Stored records:

=== Begin Enclosure ===

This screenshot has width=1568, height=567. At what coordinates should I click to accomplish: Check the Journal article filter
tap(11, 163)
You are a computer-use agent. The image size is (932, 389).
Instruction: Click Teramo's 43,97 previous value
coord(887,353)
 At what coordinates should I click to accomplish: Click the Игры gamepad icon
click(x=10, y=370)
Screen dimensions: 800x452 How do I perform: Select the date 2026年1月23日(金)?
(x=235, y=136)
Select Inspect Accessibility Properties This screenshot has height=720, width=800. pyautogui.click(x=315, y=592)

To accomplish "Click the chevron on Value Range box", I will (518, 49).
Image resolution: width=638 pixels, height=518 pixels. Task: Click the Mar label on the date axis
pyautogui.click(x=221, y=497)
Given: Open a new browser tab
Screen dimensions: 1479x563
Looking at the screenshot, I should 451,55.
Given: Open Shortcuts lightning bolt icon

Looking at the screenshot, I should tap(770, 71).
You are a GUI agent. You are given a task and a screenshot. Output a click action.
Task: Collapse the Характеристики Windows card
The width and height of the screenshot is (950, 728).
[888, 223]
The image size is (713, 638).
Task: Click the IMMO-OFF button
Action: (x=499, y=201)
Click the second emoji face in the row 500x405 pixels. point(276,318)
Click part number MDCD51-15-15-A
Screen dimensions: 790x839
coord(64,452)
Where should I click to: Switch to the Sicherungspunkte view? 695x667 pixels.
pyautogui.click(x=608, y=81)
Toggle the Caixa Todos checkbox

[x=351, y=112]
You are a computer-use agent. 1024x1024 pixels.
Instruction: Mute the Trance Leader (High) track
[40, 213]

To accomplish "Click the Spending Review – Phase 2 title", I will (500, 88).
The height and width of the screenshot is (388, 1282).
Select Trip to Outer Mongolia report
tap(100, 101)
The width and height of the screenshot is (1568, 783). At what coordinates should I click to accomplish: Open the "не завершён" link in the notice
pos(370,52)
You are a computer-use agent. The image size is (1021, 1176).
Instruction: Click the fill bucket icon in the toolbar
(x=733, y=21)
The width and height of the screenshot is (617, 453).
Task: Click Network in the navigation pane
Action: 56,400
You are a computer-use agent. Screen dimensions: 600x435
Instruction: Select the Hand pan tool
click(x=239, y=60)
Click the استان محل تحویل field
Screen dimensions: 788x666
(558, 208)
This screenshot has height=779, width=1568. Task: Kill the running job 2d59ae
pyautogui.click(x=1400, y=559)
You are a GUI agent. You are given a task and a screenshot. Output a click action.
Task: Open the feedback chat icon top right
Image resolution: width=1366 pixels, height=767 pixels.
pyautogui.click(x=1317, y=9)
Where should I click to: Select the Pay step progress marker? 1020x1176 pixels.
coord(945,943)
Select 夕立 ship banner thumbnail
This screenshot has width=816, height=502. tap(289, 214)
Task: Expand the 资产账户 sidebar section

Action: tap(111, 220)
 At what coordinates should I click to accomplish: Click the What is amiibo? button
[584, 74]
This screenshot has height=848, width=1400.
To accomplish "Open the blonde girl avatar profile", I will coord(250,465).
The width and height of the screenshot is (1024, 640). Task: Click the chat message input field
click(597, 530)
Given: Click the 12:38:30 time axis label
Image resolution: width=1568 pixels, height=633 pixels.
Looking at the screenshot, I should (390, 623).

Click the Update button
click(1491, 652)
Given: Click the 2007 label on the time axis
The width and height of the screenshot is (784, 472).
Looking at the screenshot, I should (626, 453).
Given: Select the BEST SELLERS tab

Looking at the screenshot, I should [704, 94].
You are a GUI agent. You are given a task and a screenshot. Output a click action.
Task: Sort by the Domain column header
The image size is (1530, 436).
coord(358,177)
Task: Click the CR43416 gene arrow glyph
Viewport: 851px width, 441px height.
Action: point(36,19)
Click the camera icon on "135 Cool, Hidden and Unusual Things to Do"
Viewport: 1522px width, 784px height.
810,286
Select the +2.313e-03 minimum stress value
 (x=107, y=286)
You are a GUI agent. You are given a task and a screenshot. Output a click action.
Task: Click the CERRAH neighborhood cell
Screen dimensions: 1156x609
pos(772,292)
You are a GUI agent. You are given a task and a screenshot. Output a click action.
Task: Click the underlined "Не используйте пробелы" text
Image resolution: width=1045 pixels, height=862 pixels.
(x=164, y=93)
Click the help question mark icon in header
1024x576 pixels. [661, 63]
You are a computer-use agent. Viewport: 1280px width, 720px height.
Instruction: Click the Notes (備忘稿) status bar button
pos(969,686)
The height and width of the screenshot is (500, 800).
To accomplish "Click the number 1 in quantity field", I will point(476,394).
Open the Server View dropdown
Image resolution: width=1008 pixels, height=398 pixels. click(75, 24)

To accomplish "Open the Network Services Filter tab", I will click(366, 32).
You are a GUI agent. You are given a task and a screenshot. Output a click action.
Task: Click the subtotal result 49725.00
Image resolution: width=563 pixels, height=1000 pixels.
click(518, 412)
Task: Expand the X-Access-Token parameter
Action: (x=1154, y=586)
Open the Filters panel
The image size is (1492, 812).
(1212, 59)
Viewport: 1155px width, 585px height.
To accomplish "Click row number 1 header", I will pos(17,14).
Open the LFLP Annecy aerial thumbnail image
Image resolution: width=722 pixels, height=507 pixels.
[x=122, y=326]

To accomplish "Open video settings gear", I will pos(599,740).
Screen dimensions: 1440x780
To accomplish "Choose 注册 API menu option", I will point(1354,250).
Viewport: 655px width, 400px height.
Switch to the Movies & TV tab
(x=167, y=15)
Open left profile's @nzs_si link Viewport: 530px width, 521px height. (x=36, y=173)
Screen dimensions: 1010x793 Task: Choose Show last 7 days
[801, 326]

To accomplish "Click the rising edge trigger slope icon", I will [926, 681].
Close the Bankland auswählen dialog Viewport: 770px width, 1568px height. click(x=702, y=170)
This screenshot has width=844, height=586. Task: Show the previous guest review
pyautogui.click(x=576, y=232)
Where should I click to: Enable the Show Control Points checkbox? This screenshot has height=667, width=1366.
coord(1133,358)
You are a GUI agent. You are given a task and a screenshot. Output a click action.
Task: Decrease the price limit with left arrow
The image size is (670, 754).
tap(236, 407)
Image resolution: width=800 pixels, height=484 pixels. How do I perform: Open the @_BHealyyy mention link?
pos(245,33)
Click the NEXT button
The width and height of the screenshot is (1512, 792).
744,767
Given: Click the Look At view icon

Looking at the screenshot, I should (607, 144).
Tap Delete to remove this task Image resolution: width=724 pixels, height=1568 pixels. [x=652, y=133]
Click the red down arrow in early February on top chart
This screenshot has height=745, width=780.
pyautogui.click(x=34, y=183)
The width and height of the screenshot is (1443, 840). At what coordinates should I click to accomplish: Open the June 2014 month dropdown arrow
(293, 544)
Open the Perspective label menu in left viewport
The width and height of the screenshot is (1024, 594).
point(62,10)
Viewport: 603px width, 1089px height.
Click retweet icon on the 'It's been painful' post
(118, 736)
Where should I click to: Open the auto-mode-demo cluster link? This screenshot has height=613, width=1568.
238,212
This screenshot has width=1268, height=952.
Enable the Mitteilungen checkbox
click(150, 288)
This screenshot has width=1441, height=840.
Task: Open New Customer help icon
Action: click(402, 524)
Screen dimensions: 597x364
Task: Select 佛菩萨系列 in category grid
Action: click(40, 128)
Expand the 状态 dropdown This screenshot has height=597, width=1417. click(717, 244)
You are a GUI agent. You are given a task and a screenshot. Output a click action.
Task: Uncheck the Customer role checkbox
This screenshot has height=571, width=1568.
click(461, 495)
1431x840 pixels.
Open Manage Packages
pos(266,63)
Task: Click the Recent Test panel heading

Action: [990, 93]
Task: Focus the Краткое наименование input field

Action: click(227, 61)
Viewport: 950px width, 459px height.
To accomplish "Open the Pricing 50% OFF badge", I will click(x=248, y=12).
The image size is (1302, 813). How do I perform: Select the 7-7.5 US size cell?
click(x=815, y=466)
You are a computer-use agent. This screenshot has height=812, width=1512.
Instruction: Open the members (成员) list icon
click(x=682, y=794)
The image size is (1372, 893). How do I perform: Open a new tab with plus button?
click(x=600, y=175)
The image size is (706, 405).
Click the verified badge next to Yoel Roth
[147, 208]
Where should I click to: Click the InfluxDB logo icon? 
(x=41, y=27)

=== End Enclosure ===

= EXERCISE =
Using the data above, reproduce exactly the lines from the line that contains "The width and height of the screenshot is (1024, 594)." through the line that contains "Expand the 状态", including both.

= REPLY =
The width and height of the screenshot is (1024, 594).
point(62,10)
Viewport: 603px width, 1089px height.
Click retweet icon on the 'It's been painful' post
(118, 736)
Where should I click to: Open the auto-mode-demo cluster link? This screenshot has height=613, width=1568.
238,212
This screenshot has width=1268, height=952.
Enable the Mitteilungen checkbox
click(150, 288)
This screenshot has width=1441, height=840.
Task: Open New Customer help icon
Action: click(402, 524)
Screen dimensions: 597x364
Task: Select 佛菩萨系列 in category grid
Action: click(40, 128)
Expand the 状态 dropdown This screenshot has height=597, width=1417. click(717, 244)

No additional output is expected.